▶ Task brief
Repeat the data in full and exactly. Leave the pictures out.

▶ Stored items
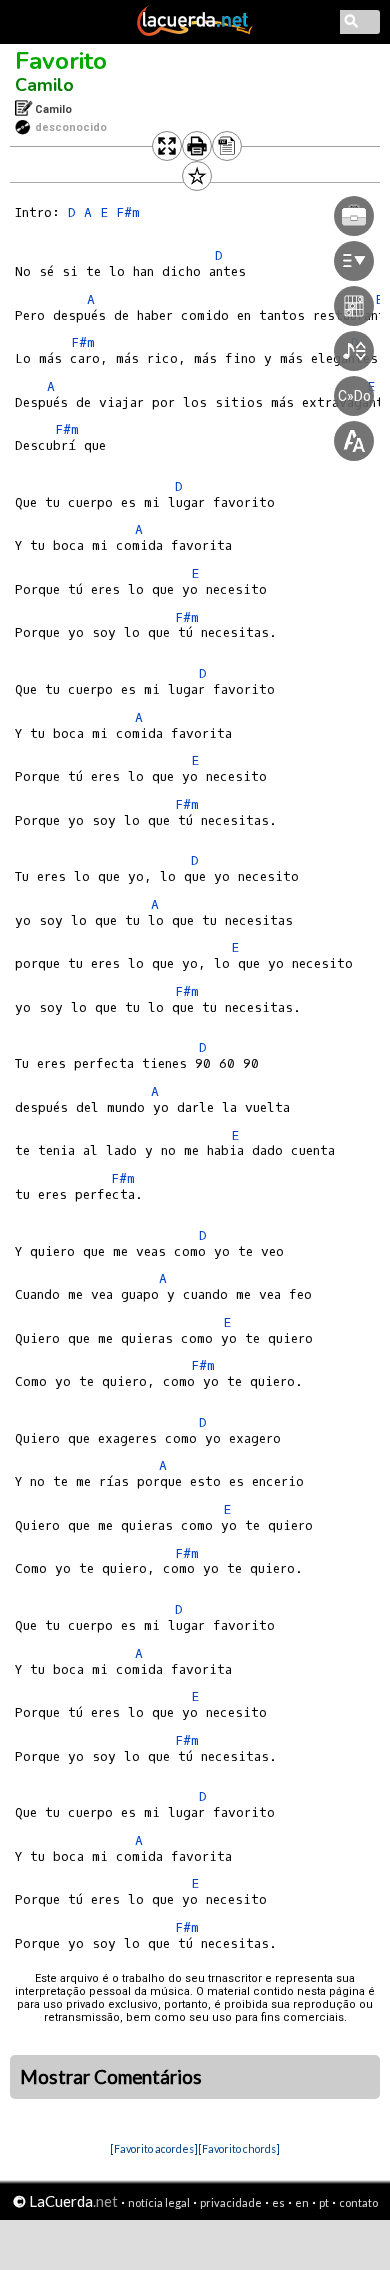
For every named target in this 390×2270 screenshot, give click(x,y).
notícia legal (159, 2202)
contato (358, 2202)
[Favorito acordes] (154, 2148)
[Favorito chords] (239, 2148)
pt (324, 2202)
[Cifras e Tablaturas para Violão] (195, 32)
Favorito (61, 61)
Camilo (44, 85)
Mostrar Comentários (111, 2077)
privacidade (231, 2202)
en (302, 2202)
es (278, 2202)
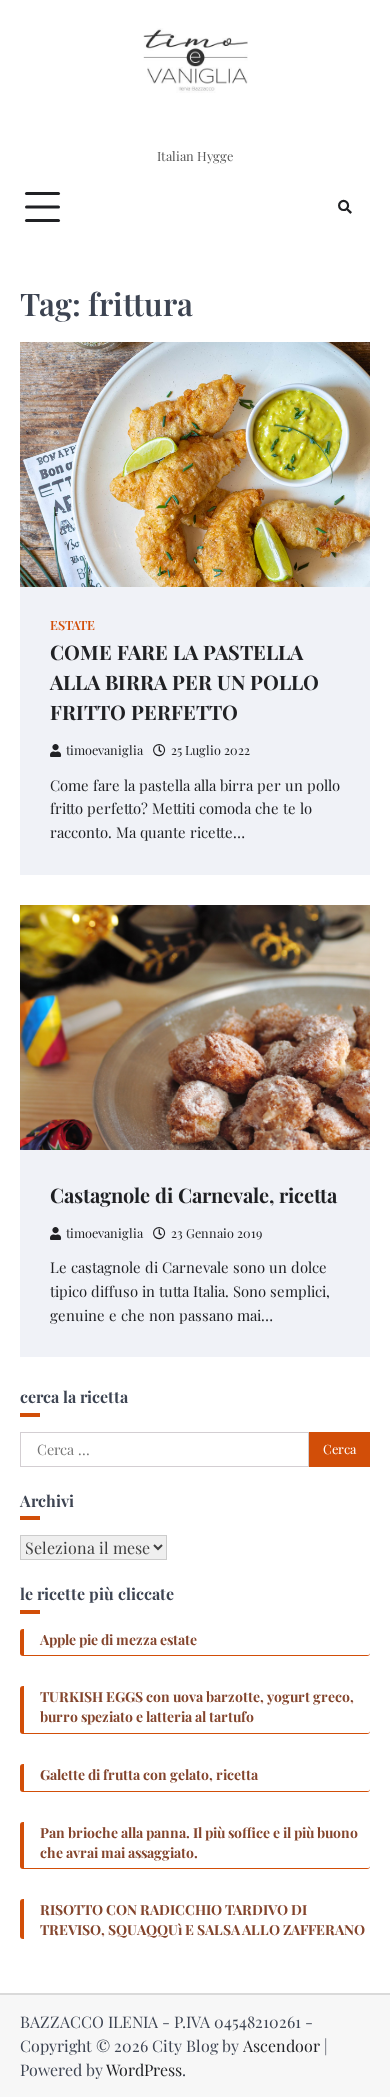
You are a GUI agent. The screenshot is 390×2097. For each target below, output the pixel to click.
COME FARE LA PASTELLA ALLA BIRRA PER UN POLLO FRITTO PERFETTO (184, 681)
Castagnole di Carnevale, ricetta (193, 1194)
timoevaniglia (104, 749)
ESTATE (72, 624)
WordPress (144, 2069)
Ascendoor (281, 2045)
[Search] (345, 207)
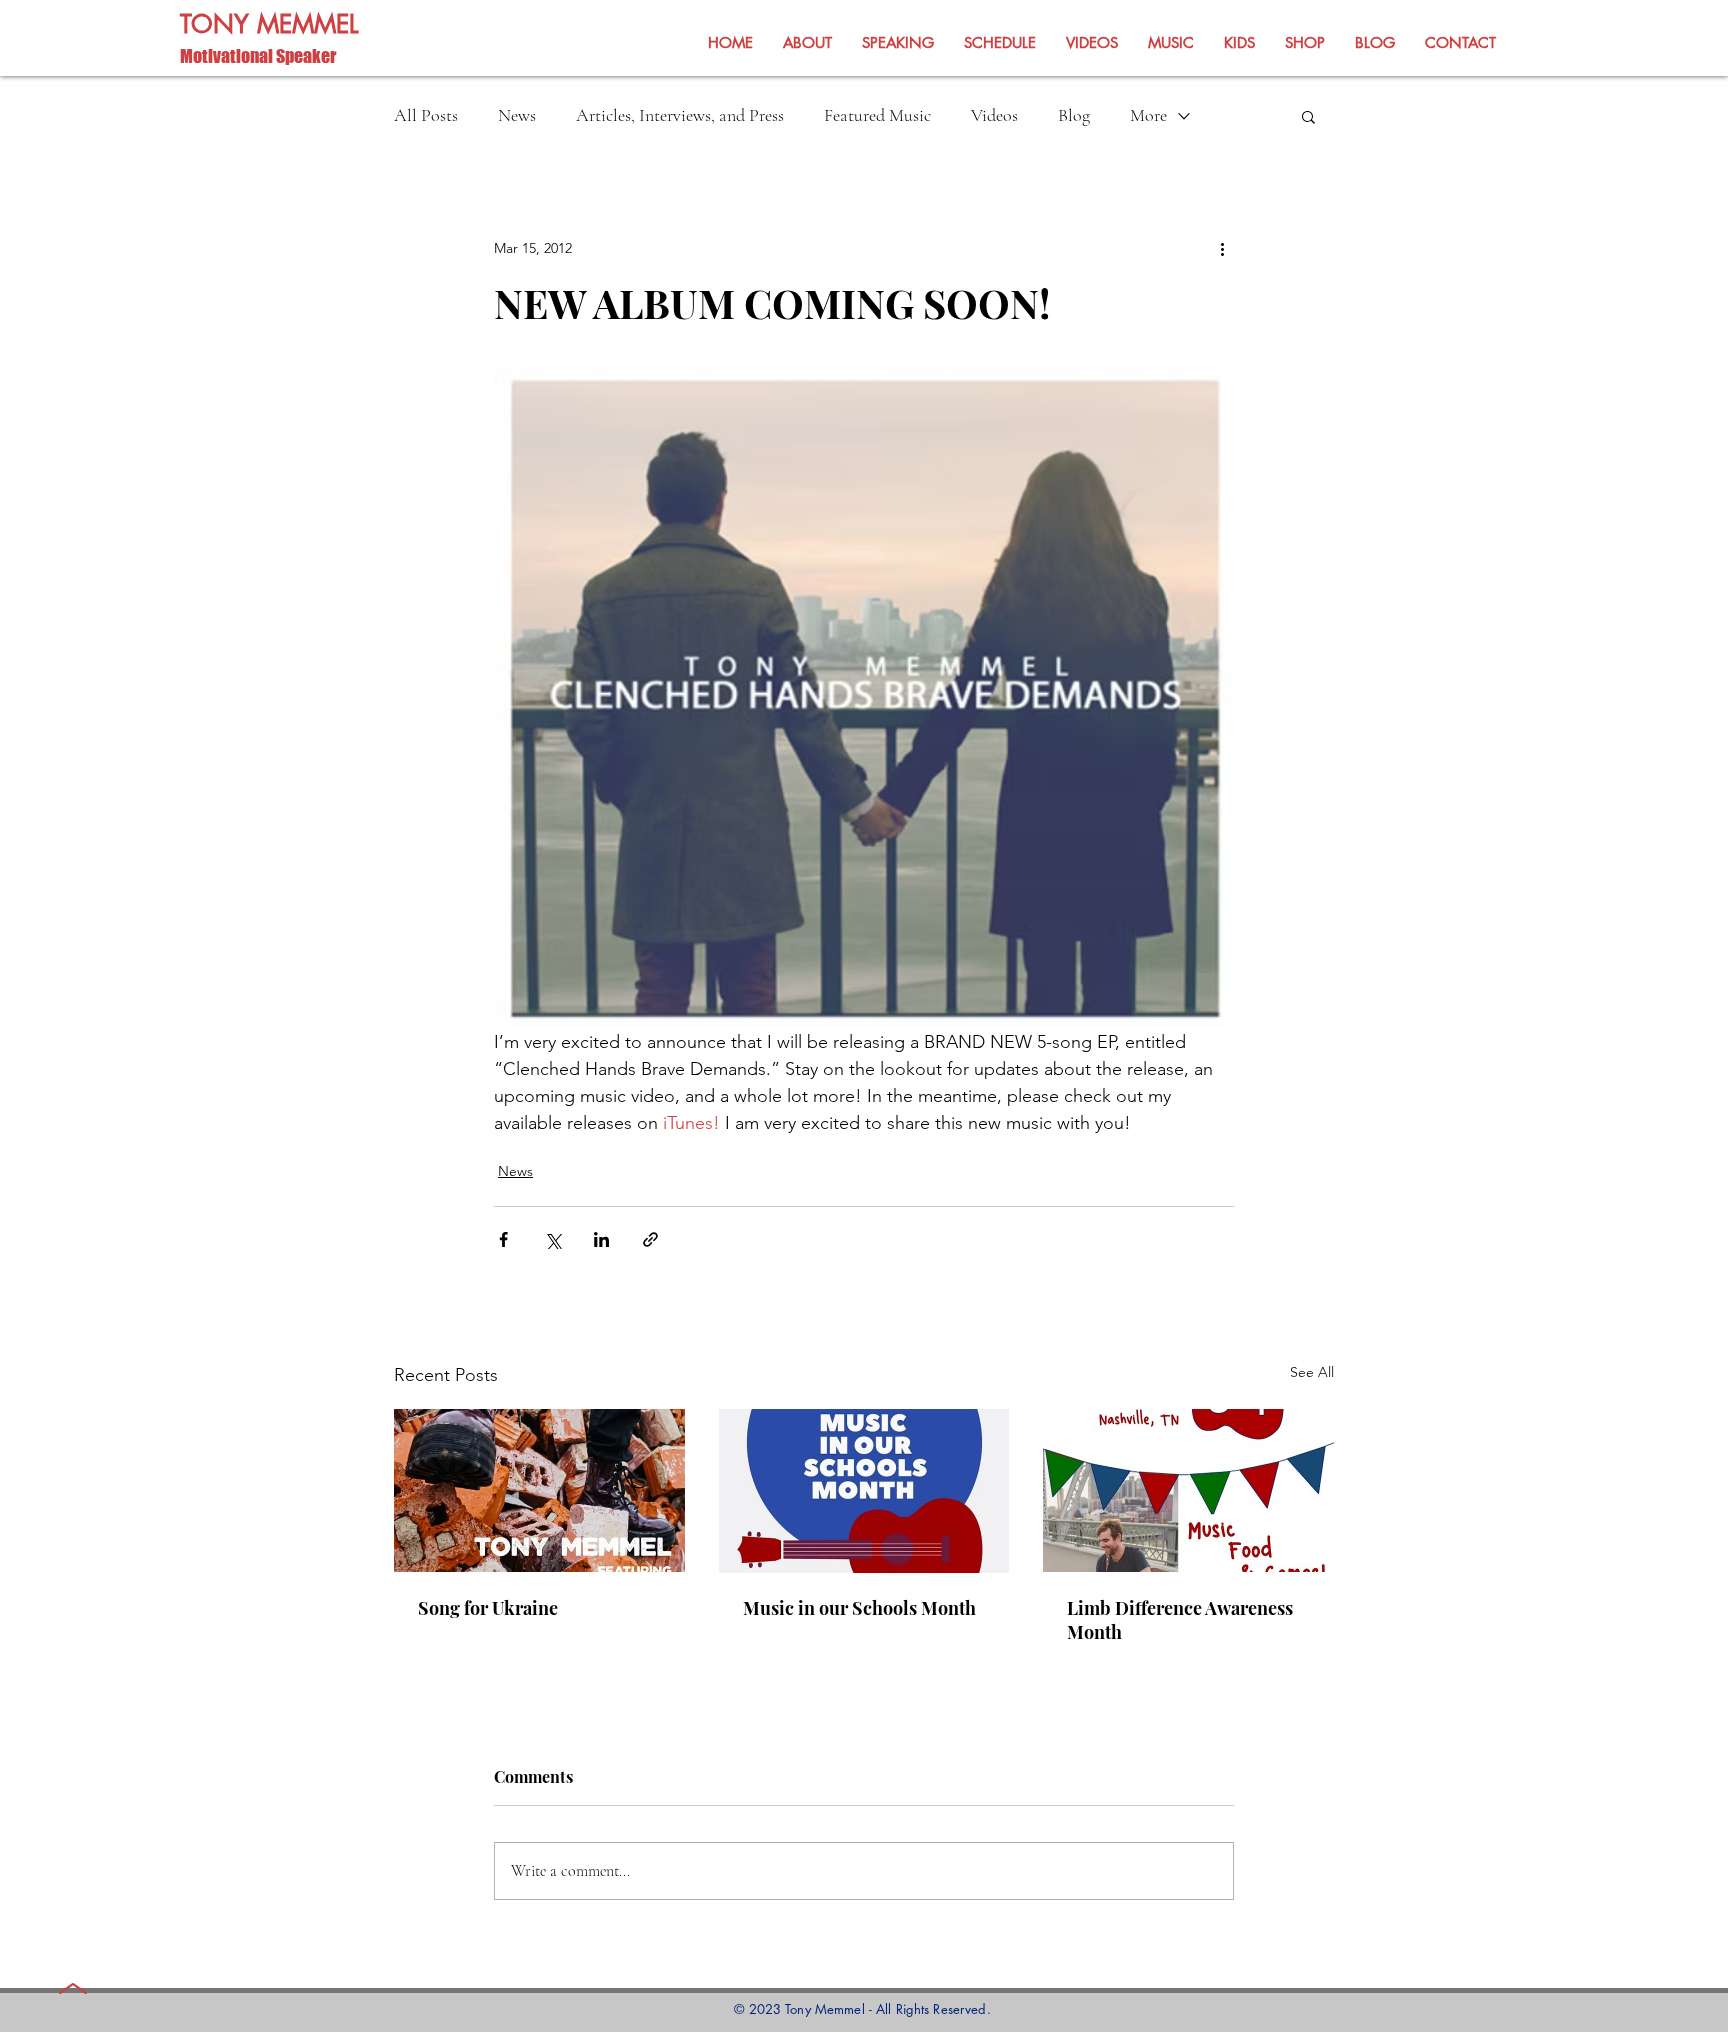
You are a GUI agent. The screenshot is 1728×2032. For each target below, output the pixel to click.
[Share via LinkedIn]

▶ Your solution
For every named target in this 390×2270 screenshot, give click(x,y).
notícia legal (159, 2202)
contato (358, 2202)
[Favorito acordes] (154, 2148)
[Favorito chords] (239, 2148)
pt (324, 2202)
[Cifras e Tablaturas para Violão] (195, 32)
Favorito (61, 61)
Camilo (44, 85)
Mostrar Comentários (111, 2077)
privacidade (231, 2202)
en (302, 2202)
es (278, 2202)
You are a GUI agent. The screenshot is 390×2097. For each target below, output the pixel to click.
COME FARE LA PASTELLA ALLA BIRRA PER UN POLLO FRITTO PERFETTO (184, 681)
Castagnole di Carnevale, ricetta (193, 1194)
timoevaniglia (104, 749)
ESTATE (72, 624)
WordPress (144, 2069)
Ascendoor (281, 2045)
[Search] (345, 207)
You are a GUI agent. The screenshot is 1728×2032. For each target below, output the pixel to click.
[Share via LinkedIn]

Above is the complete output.